Later in the afternoon, after we made make-shift peace over lunch and some record shopping, he wanted to take me kayaking. I've never been kayaking before, and I reallllllly didn't want to. I was scared that I physically wouldn't be able to do it. I was scared that I wouldn't even fit into a kayak; I don't think I've ever seen one before except on tv and in movies where the people shoot themselves over white water rapids and somehow don't die. I was scared that he'd see me fail at all of this and somehow think less of me.
He wasn't having any of my whining, though, and he put me in that boat and pushed me on out off the launch. The first few minutes were terrifying, and told him several times that I couldn't do it, but he showed me how to paddle and we went pretty slow for awhile. I caught on quickly and realized that kayaking? Is AMAZING!
I had SO much fun. We paddled and paddled and paddled. We spent over 3 hours on the lake and he estimated that we went about 4 miles. Every so often we'd stop and just float, then we'd paddle to a new spot and float some more. It was by far one of the coolest things I've ever done in my life. And to think I almost missed out on it! I was so scared to even try, and now I secretly wish he'd invite me down again so that we can kayak some more. lol
After we got back home, we had some dinner and then we both hit the wall. After 3 hours of being in the sun and all that paddling, we could hardly move a muscle. Both of us ended up passing out from pure exhaustion. I woke up fairly early today and made the 2 hour drive home this morning. Now I'm on the couch practically immobile. My abs hurt, my arms hurt, and my hands hurt most of all. I can hardly move them. I have a nickel-sized blister on my right thumb and both of my palms are bruised.
But I'd take all the aches and pains all over again if it meant I could remember this weekend forever. I really needed to get away and I didn't realize how much I needed it until I got back today. I also really needed to see my ex again, but for reasons I never expected. It had been nearly a year since we'd seen each other, and I knew that I still loved him. I probably always will. But I think the part that has me so hung up on what we had together was that I felt like he never cared about me in all the ways I thought he should. I thought our relationship SHOULD look a certain way, that we SHOULD have had certain things, that he SHOULD feel everything that I felt.
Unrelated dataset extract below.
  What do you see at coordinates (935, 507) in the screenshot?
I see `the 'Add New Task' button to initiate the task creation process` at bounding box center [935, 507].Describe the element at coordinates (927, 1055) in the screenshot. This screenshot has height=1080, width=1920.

Now I realize that I was so busy worrying about things we didn't have that I missed out on all the things we did have.
It's not a total loss, though. I know he cares about me in his own ways. I know that he respects me and that he thinks of me often enough. I just hope that if our friendship continues in the future, that I can stop giving him such a hard time and holding our past against him. No one deserves that.
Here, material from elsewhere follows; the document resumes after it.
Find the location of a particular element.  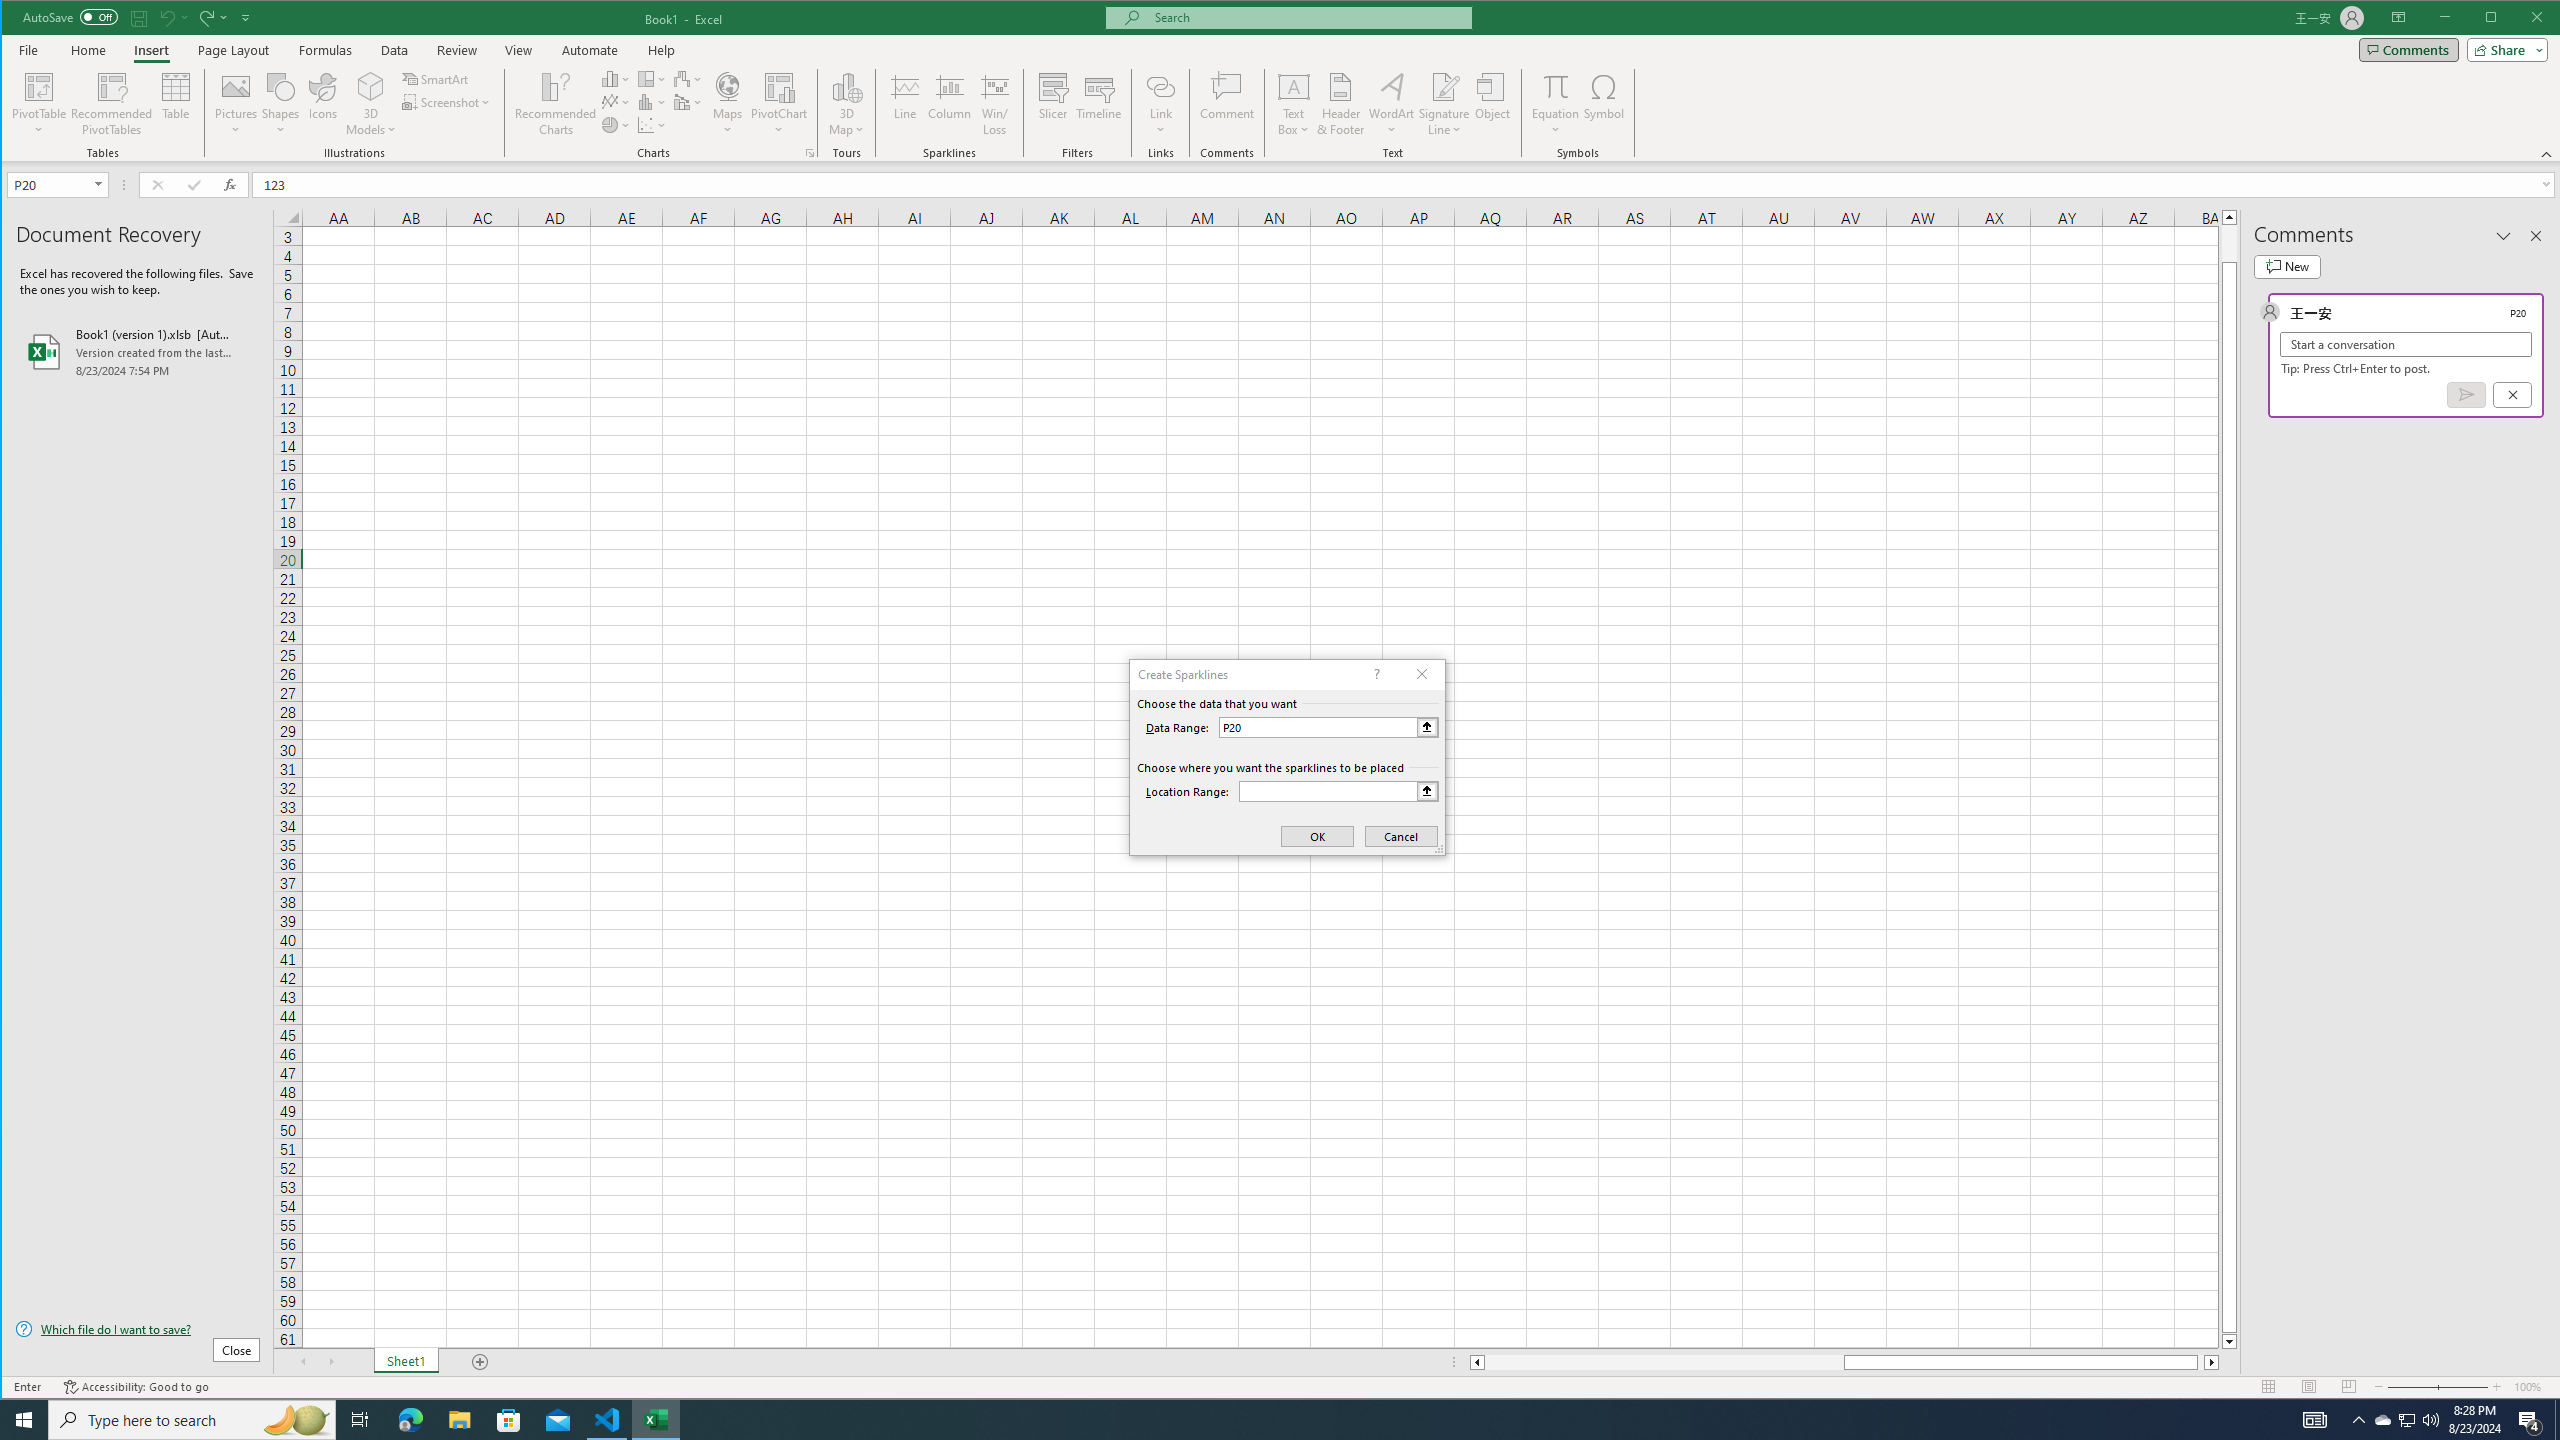

'Recommended PivotTables' is located at coordinates (111, 103).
These realizations are so relevant to my journey these past few years, too. Sometimes life doesn't look like what we thought it would look like, or what we thought it should look like. Regardless, we've got to play the cards we have. For me, this means I have to live in the moment and I have to live out loud. I can't be afraid - look at what I'm missing out on when I allow myself to be afraid. I can't deny my feelings. I have to allow myself to feel them and then to move forward. Be it with old love, be it with my ever-present grief, be it with my fears. These are the cards in my hand and I can only win big if I risk big - staying the same isn't an option anymore.